*** Records supplied ***
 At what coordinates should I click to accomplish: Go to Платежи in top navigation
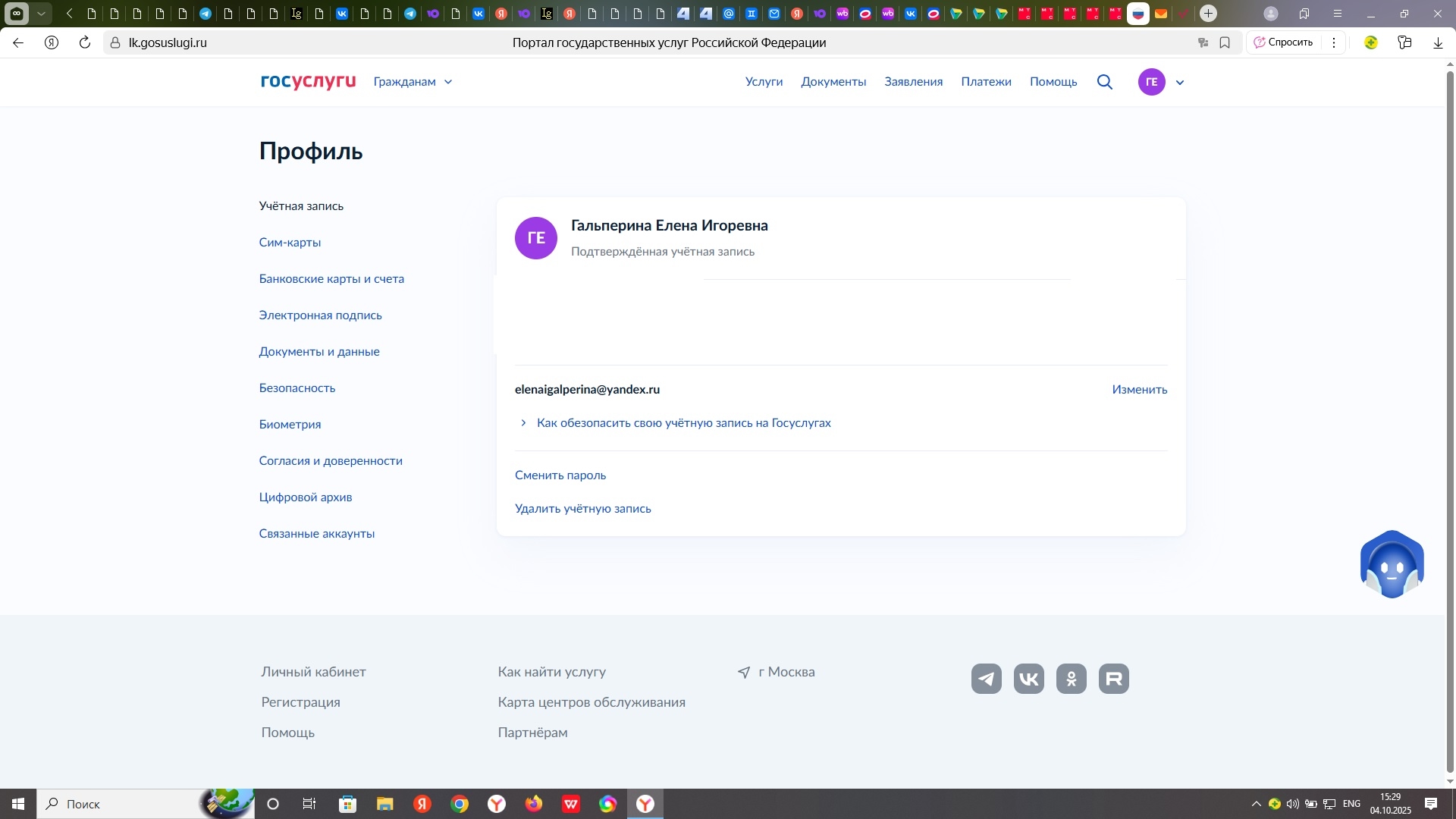(x=986, y=82)

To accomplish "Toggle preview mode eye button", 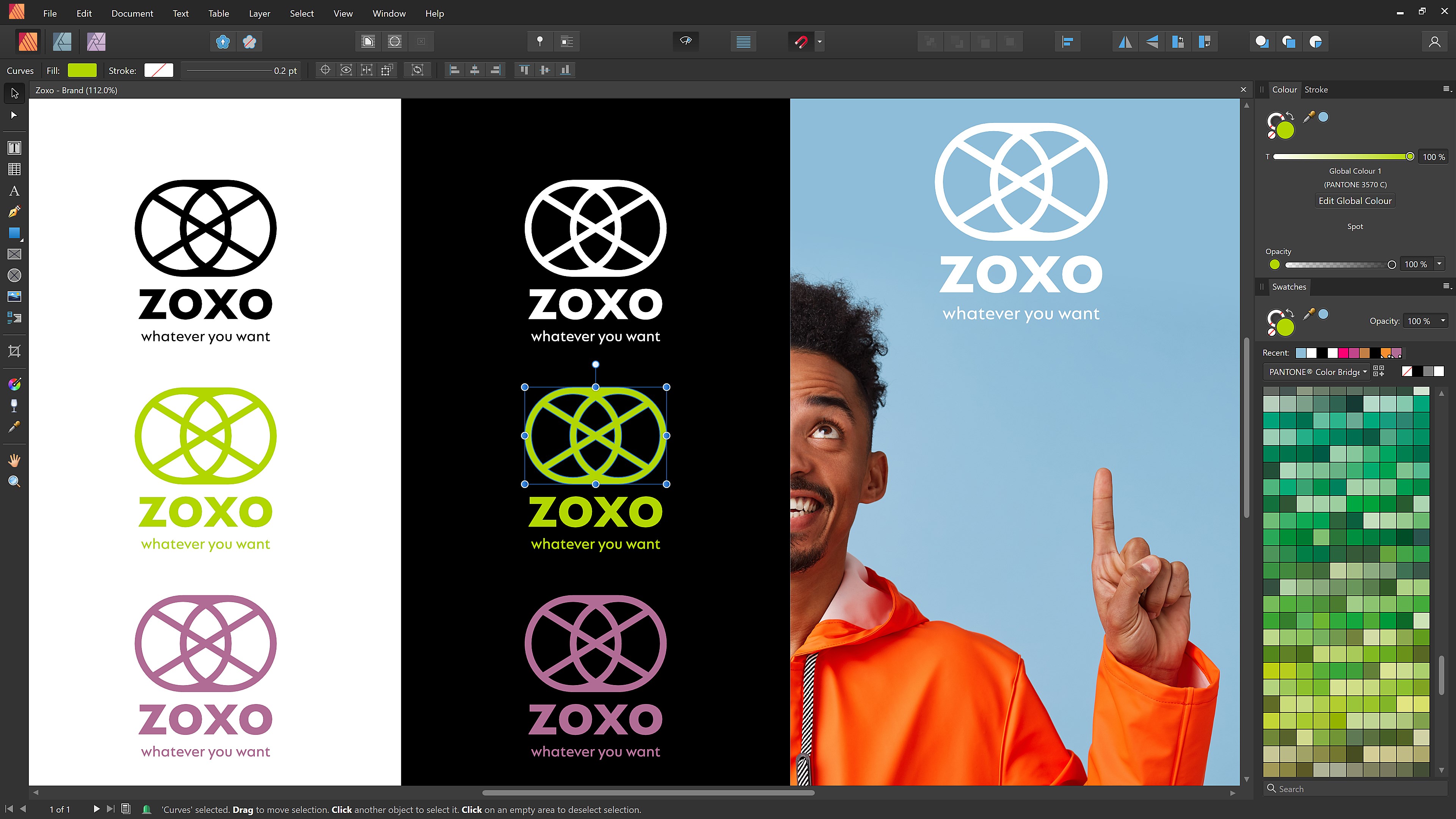I will coord(686,41).
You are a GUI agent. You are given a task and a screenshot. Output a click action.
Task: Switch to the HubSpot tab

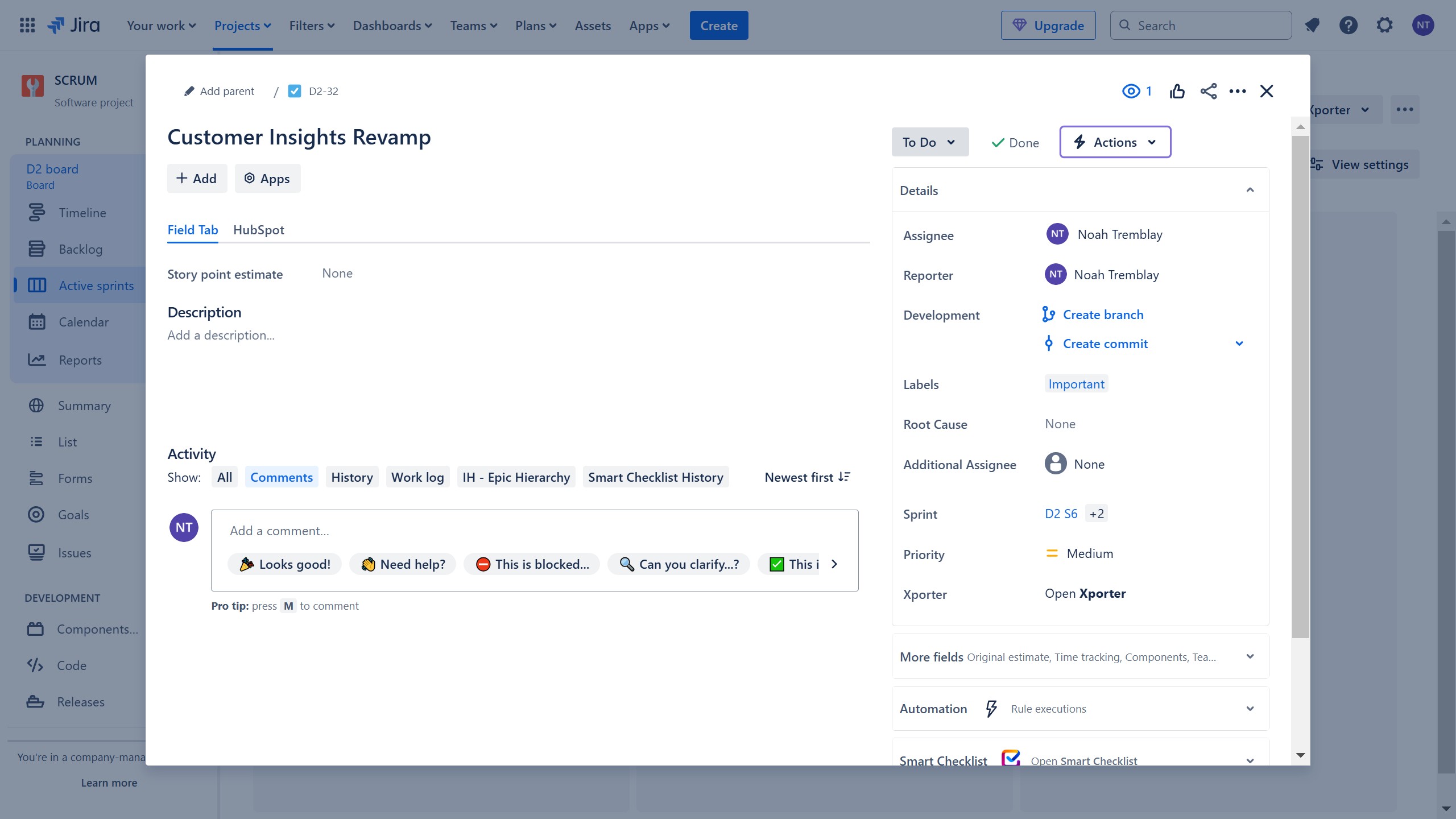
*** End of Records supplied ***
## Try it:
No pictures belong in the output. Restate word for word only the lines from the one containing "You are a GUI" to the end of the entries above.

## Response:
You are a GUI agent. You are given a task and a screenshot. Output a click action.
Task: Switch to the HubSpot tab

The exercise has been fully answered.